## [DATA EXTRACT]
################
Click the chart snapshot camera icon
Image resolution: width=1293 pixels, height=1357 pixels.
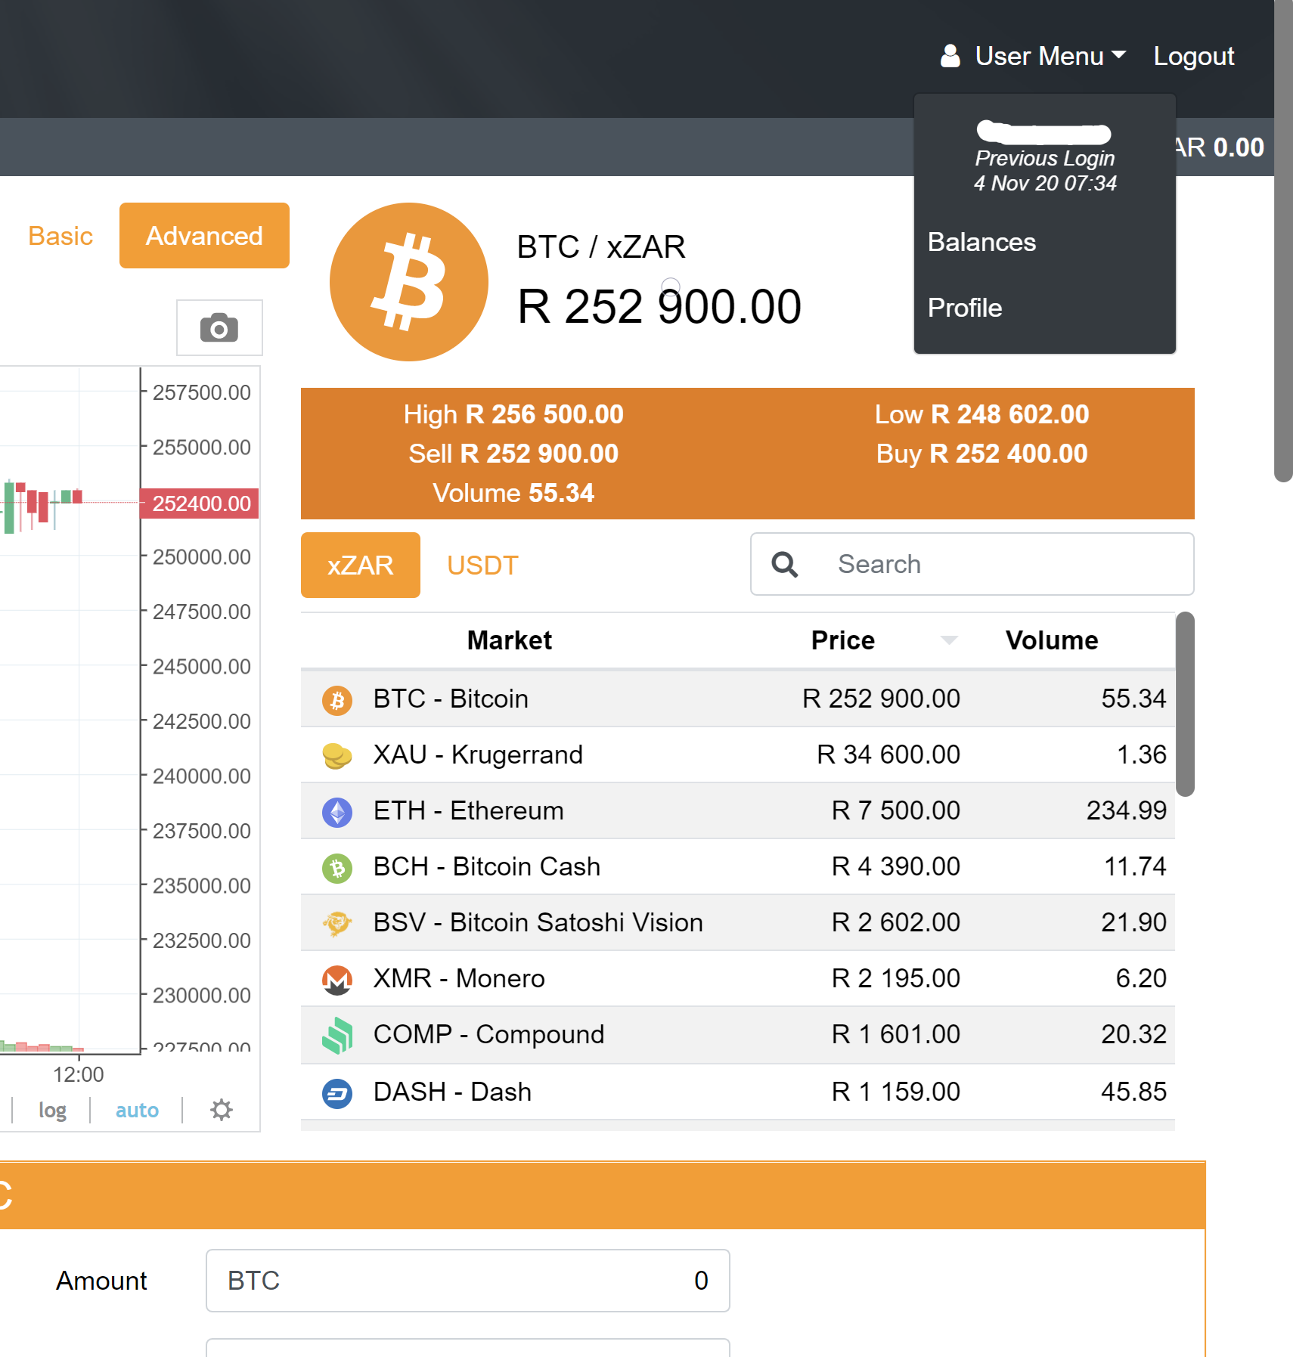tap(219, 328)
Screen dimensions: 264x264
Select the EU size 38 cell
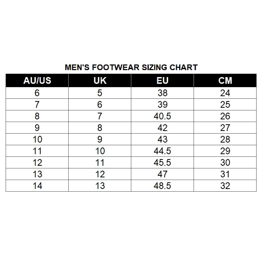[x=162, y=93]
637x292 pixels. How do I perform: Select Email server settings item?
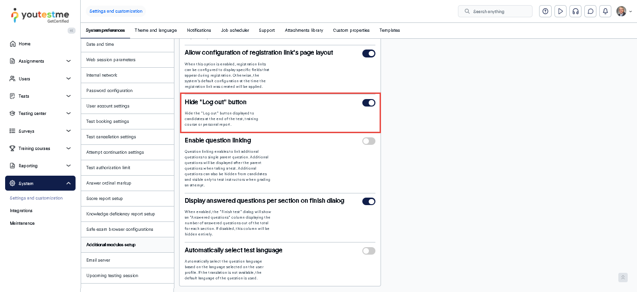98,260
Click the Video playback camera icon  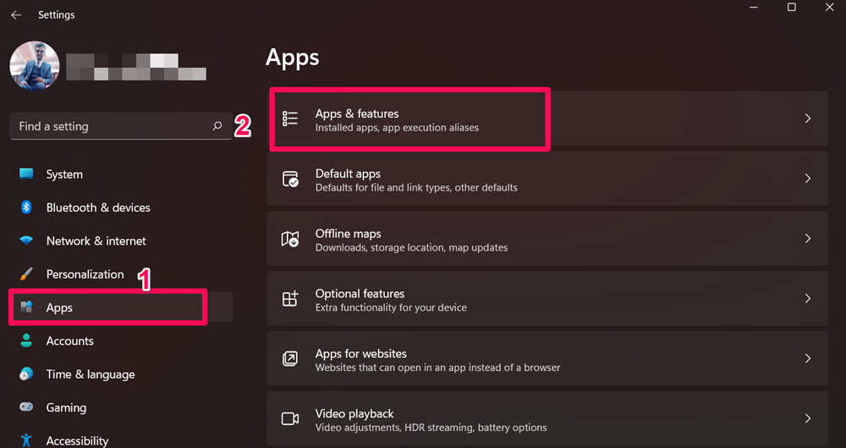point(290,419)
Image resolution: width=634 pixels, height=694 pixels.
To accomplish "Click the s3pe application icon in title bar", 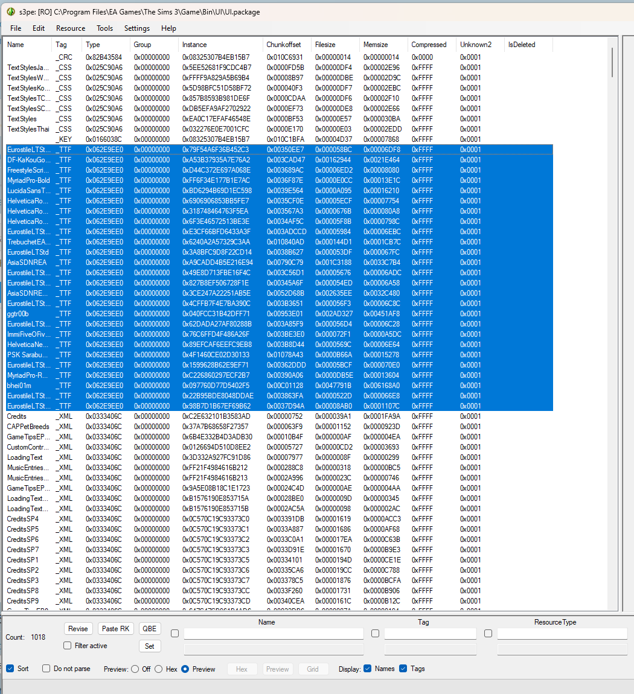I will (x=10, y=12).
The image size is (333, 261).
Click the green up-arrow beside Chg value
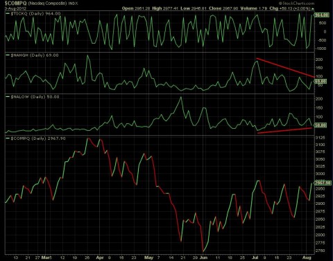click(313, 8)
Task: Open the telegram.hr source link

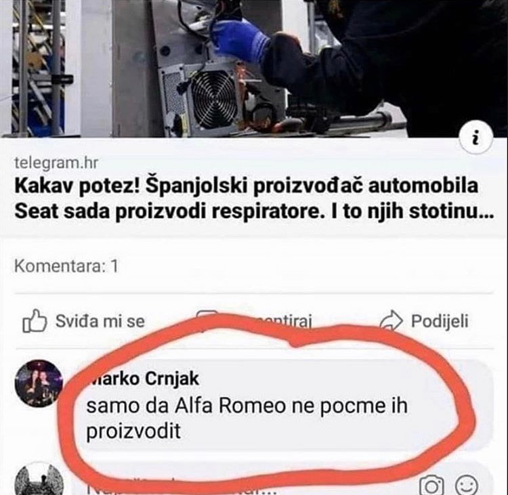Action: tap(56, 163)
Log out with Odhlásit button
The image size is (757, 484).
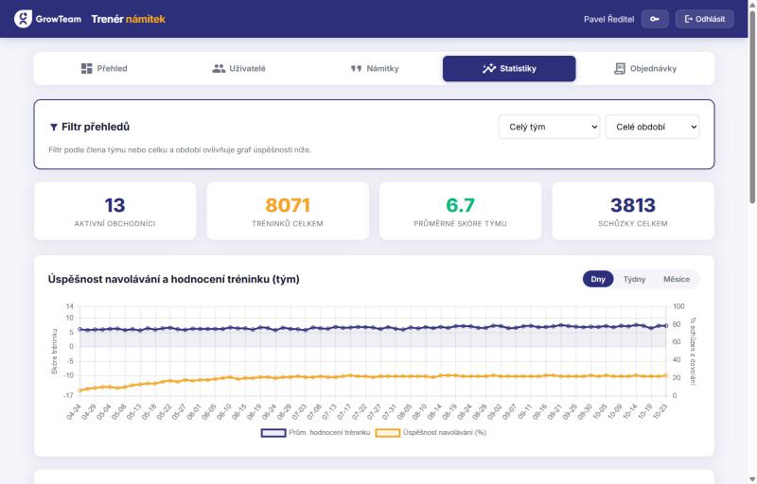point(704,19)

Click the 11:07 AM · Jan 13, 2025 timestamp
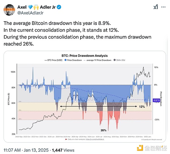(x=26, y=150)
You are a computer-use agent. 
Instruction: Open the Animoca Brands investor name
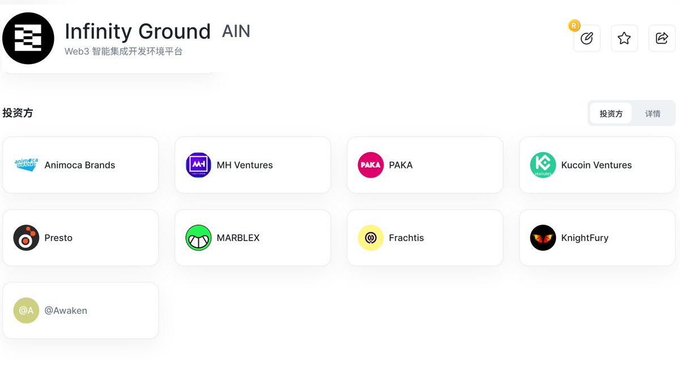tap(80, 165)
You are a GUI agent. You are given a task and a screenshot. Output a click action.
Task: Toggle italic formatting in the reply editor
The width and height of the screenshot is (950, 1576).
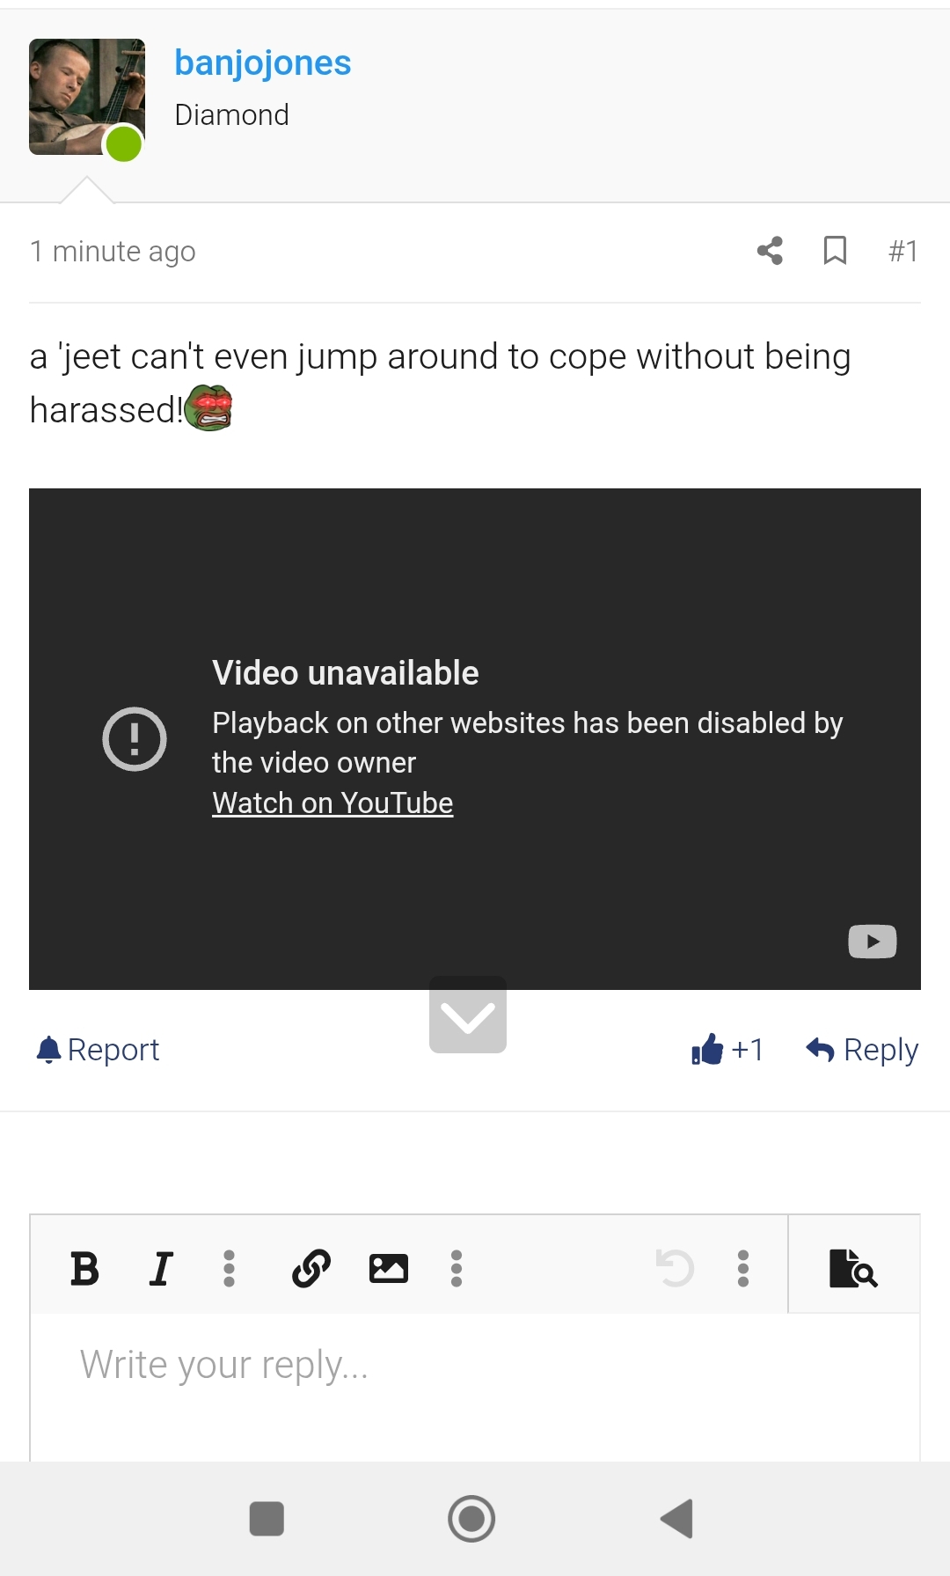coord(161,1268)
################
## [THE PROBLEM]
With pictures excluded, the lines running from the one containing "Click the 11:07 AM · Jan 13, 2025 timestamp" through the last line of the records above are to be restated exactly and in full.

## [RESULT OF THE EXERCISE]
Click the 11:07 AM · Jan 13, 2025 timestamp
(x=26, y=150)
You are a computer-use agent. 
Instruction: Open the Animoca Brands investor name
tap(80, 165)
You are a GUI agent. You are given a task and a screenshot. Output a click action.
Task: Toggle italic formatting in the reply editor
The width and height of the screenshot is (950, 1576).
coord(161,1268)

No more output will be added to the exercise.